Supplied data:
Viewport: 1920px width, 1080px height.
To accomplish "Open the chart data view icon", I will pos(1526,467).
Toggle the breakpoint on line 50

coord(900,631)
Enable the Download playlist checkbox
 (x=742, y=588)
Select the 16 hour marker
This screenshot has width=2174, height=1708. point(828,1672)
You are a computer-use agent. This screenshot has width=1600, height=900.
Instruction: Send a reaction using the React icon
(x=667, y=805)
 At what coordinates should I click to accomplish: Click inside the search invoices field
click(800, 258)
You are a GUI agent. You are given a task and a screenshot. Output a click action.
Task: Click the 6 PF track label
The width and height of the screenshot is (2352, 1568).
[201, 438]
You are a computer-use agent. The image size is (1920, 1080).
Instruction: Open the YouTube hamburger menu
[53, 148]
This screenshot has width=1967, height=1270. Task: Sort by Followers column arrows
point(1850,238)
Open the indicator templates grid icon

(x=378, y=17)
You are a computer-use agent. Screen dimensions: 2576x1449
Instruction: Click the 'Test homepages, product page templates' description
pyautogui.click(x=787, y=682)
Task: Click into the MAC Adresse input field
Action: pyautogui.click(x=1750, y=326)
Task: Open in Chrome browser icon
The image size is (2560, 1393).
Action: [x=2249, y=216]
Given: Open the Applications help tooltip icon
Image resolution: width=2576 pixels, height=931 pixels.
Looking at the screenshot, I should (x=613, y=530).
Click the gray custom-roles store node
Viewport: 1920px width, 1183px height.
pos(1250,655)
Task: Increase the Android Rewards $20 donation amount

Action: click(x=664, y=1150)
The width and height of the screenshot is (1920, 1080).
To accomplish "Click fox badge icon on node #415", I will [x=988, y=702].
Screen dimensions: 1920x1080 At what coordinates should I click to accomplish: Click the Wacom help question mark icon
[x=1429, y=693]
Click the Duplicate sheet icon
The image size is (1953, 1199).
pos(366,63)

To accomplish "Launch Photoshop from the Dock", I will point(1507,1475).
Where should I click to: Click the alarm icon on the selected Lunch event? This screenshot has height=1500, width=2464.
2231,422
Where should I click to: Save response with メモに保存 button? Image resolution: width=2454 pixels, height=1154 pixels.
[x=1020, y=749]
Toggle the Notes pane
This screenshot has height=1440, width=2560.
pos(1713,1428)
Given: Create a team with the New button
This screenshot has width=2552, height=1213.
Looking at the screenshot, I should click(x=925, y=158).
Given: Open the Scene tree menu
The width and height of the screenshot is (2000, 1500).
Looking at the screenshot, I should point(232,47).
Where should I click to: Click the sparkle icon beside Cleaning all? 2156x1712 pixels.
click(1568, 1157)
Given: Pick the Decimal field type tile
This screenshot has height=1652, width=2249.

Exercise goal: A line in the material may hold the string "agent". Report how many do, and write only the number.

Result: 4